Crosse's note on the Acarus

Crosse called the creatures ‘Acarus galvanicus’, placing them in the mite subclass of arachnids, although he was not a trained biologist. In reporting this occurrence in conversation with friends, there happened to be present the editor of a West of England newspaper who, unauthorised but in ‘a friendly spirit’ reported the experiment. The story spread across the country and the continent, resulting in a vicious attack on Crosse by many who believed that he had intentionally ‘created’ the creatures, thereby challenging God’s position as the Creator.
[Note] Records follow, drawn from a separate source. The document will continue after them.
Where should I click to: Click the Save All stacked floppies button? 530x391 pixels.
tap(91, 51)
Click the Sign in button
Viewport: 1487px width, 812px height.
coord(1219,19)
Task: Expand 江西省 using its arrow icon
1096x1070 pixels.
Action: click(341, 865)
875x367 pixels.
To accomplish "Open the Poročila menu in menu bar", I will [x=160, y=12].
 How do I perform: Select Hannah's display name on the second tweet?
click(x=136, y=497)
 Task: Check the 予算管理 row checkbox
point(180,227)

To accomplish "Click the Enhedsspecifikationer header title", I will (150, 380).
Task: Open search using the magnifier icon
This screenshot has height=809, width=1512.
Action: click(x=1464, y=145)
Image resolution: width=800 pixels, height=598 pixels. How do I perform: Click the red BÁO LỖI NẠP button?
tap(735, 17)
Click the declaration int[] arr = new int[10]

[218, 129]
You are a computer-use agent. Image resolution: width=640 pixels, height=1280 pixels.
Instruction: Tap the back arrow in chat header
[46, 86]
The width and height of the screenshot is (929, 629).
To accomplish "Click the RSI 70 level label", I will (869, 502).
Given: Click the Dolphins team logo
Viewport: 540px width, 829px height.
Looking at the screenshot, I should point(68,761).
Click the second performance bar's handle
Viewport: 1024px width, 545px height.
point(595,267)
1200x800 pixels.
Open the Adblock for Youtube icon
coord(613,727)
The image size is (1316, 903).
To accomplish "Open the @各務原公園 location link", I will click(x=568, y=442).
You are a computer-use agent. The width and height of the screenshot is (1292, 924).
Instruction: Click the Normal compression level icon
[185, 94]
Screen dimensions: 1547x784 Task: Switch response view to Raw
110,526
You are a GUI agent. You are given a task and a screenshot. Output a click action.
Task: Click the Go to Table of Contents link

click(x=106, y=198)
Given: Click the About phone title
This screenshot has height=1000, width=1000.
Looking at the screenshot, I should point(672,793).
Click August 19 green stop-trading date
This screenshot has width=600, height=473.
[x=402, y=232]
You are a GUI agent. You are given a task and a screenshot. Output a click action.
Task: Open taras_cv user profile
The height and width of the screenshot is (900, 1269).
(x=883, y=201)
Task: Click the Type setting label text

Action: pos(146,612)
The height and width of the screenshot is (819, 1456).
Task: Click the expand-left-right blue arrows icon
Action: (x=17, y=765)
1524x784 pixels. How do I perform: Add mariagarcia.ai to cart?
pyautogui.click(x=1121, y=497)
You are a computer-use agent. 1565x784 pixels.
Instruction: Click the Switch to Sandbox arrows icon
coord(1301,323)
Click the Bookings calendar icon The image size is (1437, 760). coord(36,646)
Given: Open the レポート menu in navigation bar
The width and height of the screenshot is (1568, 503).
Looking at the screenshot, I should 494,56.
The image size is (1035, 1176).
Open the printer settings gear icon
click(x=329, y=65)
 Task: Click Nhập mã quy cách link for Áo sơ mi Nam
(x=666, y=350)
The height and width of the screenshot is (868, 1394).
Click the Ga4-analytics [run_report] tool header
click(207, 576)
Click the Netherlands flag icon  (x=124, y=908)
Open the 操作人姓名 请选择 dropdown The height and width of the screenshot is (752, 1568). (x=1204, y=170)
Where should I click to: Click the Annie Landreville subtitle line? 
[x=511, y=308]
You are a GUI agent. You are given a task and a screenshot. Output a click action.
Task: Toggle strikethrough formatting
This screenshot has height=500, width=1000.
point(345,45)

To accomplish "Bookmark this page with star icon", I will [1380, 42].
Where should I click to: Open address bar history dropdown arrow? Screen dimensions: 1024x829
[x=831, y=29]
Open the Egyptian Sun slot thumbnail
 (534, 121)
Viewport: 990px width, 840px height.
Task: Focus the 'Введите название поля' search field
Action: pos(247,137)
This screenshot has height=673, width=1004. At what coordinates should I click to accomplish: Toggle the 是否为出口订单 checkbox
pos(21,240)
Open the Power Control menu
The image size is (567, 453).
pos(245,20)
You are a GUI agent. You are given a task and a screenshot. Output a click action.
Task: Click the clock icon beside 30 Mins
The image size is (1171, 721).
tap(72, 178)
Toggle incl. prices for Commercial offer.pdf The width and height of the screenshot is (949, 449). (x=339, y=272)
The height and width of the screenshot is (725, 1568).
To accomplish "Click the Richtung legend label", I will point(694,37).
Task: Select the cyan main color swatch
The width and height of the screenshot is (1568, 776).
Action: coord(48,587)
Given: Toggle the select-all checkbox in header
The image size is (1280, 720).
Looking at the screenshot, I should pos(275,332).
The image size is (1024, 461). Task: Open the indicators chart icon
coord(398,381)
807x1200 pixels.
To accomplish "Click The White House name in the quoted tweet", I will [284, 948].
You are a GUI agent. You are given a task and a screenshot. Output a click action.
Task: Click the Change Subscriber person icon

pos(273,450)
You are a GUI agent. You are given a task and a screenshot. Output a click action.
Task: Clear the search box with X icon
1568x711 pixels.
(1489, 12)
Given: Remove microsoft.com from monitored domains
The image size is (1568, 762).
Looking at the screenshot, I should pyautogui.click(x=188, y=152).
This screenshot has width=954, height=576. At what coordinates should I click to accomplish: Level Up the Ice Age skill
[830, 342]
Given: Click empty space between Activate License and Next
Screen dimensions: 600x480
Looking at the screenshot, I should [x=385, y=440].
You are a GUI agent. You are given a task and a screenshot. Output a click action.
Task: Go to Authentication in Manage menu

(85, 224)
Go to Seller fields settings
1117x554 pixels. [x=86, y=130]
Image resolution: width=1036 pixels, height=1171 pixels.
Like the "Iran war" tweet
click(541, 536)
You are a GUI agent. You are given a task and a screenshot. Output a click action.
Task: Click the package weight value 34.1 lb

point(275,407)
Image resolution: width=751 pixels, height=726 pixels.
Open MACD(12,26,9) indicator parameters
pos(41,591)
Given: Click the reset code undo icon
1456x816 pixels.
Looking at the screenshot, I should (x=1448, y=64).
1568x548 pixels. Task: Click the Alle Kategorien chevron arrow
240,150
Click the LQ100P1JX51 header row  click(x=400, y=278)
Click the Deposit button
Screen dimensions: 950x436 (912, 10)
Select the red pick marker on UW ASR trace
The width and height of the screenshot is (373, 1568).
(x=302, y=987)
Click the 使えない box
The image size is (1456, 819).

He was accused of blasphemy and received death threats; one ‘gentleman’ wrote to him, calling him a ‘disturber of the peace of families,’ and ‘a reviler of our holy religion,’ and local farmers blamed him for bringing blight on their crops.Crosse’s response was that “ …he was sorry to see that the faith of his neighbours could be over-set by the claw of a mite.” Other scientists tried to repeat Crosse’s experiment – W H Weeks achieved the same result but did not publish, for fear of reprisals. Crosse himself thought that the eggs of the mites had been impregnated in his specimen rock and the general consensus now is that the apparatus had been infected by either cheese or dust mites. 

Some authors have claimed that this incident inspired Mary Shelley to create Frankenstein and his monster animated by electricity, but these same authors have overlooked one important detail – Mary began writing her story in 1816 and Crosse carried out his experiment in 1836, some twenty years later. It just goes to show – you can’t believe everything you read.